::: EXTRACTED TEXT
Friday, January 7, 2022

The story of our mysterious childhood neighbor, the recluse of Rosedale

Introduction
Giovanni Boccaccio’s “The Decameron” is a classic work of Italian literature written during times of the Black Plague in Italy. Seven young women and three men moved to the country to isolate themselves and avoid becoming infected, and during their self-imposed exile, each person had to tell the others a story a day for 10 days, and thus the book tells 100 different stories.

Because of COVID-19, I have only been able to travel to Italy once in 2020 and 2021, and like Boccaccio, I have used some of my time to reflect and write. The result is a story that is unrelated to my time spent in Italy but is, rather, a reflection on a childhood experience. I had the privilege to grow up in the Rosedale neighborhood of Gig Harbor next to a man who is now largely forgotten, but during my youth, he was the stuff of legends, a man of mystery who inspired many stories. Some stories were actually true, but others were the fantastical products of half-truths and the vivid imaginations of his neighbors.

What follows is the result of my investigations into our childhood neighbor, Mr. Raynard Sohrweide.

***

The Old Goat Man of Rosedale

By Paul Spadoni

Copyright January, 2022

Chapter 1

A fine line separates the weary recluse from the fearful hermit. Finer still is the line between hermit and bitter misanthrope. Dean Koontz

 

Silas Marner, as drawn
by Hugh Thomson
Silas Marner is the tale of an outsider recluse in England who was regarded with curiosity and suspicion by his neighbors. I read this novel by George Eliot during high school. Having grown up in a rural Gig Harbor Peninsula neighborhood next to a similar man, I didn’t appreciate how rare it was to encounter a true hermit.

We called him Mr. Shorewidey, or “the old goat man,” though by the time I was old enough to meet him, his goats were gone, replaced for a time by dogs. I have little to no recollection of the dogs, either; they didn’t last long. Mr. Sohrweide—his true last name—spent his final years next to Spadoni Hill in Rosedale living in nearly utter seclusion.

To me and the many cousins who grew up as my neighbors, Sohrweide was a man of mystery. I encountered him only a few times. Some of my neighbors and cousins can’t even recall meeting him, yet he somehow made a deep impression.

Dick Meyer Jr, with whom I grew up playing youth league and high school baseball, lived on a farm just north of Sohrweide.

“He was a legend of mythic proportions in our house,” Dick said of Sohrweide. “I have no memory of actually meeting him. But I do remember always running anytime we passed the trail that led to his house in the event he would see us and take us up the hill, and we would never be seen or heard from again. My dad really enjoyed playing on our imaginations.”
::::::
> [ACTIVITY]: Write out, word for word, the part of the Rosedale recluse story starting at "Copyright January, 2022" and ending at "a true hermit.".
::: INFORMATION SHOWN
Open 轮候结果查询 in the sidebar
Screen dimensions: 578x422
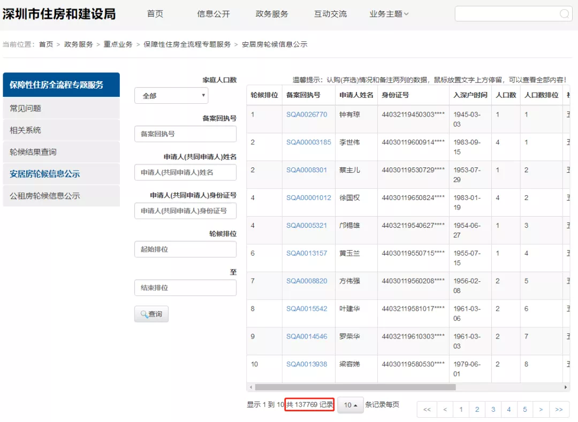point(33,152)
::::::
> [RESPONSE TO THE EXERCISE]:
Copyright January, 2022

Chapter 1

A fine line separates the weary recluse from the fearful hermit. Finer still is the line between hermit and bitter misanthrope. Dean Koontz

 

Silas Marner, as drawn
by Hugh Thomson
Silas Marner is the tale of an outsider recluse in England who was regarded with curiosity and suspicion by his neighbors. I read this novel by George Eliot during high school. Having grown up in a rural Gig Harbor Peninsula neighborhood next to a similar man, I didn’t appreciate how rare it was to encounter a true hermit.